• Questions to answer:
1. In the account of Kaitlyn's day, why did the narrator take hold of her by her wetsuit during the swimming meltdown? Answer in one to three sentences.
2. In the account of Kaitlyn's day, retype the stretch from "I went to get" through "leaf for deputy.".

• Provided text:
*** Begin section ***

And she left it at that.
I went to get dinky. She was with the teacher who was writing in the book!
This is what it said
Sitting on lunch trolley hanging on pegs- ran onto playground picked a leaf for deputy.
Maths-remained under chair most of lesson + play station
Break- climbing over fence/gate staff kept her safe
Pm-out of class-tent
Story time – left class without asking- tent.
She just isn’t coping. Normally this means her behaviour at home improves. However, today not so much!
She held the guinea pig, fine, then it was time to eat and get ready for swimming… Which is where things got difficult. She still wanted to go to swimming. They changed swimming teacher, which didn’t help, and then about 15 minutes in, she was screaming (don’t touch me). I knew I had to get down there.
Too late. By the time I had gotten out of the spectator area she was in meltdown.
She kicked at the teacher, kicked another that tried to help, it was mayhem. Finally I got her by her wetsuit (what she chose to swim in), as holding her arm she was saying I was hurting her. She was screaming and hitting. Teachers kept coming over to see if I was ok, but I had to tell them to leave us to it, as they were trying to engage Kaitlyn which led to more screaming. We were getting some awful looks and one of the instructors said she has special needs, she has just had too much. And they stopped watching.
It took a while, but eventually she calmed enough to go home.

*** End section ***

• Information provided:

*** Begin section ***

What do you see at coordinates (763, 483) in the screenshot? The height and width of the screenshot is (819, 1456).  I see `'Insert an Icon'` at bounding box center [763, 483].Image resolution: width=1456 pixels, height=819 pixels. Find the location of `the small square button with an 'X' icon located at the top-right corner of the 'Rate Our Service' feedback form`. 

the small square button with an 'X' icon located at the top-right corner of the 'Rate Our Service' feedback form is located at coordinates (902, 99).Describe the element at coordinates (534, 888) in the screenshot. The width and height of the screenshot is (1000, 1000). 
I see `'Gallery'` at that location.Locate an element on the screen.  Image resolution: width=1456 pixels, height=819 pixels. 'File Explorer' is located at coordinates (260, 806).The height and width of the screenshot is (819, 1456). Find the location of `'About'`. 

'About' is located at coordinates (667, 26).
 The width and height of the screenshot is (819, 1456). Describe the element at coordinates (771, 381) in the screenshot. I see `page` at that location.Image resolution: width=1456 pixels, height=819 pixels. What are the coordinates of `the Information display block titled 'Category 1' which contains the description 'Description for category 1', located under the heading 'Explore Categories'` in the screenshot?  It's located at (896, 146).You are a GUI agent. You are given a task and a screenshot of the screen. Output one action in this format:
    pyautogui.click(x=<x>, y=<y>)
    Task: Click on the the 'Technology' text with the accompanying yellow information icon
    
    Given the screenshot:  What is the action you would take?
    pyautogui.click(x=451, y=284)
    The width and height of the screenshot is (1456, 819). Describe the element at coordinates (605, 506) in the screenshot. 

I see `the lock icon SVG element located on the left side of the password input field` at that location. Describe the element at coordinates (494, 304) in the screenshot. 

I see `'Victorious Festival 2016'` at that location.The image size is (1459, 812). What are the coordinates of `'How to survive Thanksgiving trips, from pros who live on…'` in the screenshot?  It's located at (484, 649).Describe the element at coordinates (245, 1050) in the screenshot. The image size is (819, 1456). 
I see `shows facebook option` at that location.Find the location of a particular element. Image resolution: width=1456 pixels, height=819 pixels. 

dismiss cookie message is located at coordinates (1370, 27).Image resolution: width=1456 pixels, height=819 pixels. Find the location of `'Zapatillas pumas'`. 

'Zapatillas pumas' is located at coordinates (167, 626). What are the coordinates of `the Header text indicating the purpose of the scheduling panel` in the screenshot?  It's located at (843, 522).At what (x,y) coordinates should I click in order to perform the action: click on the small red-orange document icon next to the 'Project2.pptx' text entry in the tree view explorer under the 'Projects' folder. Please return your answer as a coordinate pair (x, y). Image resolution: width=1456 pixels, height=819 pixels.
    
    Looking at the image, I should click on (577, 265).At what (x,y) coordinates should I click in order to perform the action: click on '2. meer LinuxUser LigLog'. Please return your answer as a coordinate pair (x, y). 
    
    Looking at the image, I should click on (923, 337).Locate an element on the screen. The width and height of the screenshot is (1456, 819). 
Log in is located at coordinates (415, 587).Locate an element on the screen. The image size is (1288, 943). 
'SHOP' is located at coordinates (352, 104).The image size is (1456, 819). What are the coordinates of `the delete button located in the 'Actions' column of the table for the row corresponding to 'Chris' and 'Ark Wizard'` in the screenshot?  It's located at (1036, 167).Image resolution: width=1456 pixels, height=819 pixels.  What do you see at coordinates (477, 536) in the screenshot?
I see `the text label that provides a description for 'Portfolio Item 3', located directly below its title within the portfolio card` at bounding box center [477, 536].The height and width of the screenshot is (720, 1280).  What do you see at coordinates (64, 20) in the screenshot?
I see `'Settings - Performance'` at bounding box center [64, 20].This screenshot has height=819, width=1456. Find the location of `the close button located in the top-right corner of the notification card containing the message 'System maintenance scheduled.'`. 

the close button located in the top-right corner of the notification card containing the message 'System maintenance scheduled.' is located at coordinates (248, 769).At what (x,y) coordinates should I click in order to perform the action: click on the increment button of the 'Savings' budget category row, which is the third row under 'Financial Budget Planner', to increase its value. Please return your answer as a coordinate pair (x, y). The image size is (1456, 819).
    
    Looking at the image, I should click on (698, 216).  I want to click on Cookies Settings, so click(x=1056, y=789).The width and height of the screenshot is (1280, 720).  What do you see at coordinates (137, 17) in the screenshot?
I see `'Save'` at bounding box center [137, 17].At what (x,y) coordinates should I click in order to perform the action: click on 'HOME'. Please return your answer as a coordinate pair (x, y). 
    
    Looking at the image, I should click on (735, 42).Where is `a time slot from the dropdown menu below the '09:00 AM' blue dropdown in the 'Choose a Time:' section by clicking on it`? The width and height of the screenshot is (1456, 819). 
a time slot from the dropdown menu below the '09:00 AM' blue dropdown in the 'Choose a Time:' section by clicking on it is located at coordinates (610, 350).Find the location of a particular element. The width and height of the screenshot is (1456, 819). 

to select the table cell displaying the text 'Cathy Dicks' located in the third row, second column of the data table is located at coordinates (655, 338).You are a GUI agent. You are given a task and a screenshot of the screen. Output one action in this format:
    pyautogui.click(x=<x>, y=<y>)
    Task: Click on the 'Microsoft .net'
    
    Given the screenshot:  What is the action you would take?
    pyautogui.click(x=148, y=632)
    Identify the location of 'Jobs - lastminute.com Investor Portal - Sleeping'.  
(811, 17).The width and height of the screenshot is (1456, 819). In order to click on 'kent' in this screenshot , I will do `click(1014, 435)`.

*** End section ***

• Answers to the problems:
1. The narrator took hold of her wetsuit because, when held by the arm, Kaitlyn said the narrator was hurting her.

2.
I went to get dinky. She was with the teacher who was writing in the book!
This is what it said
Sitting on lunch trolley hanging on pegs- ran onto playground picked a leaf for deputy.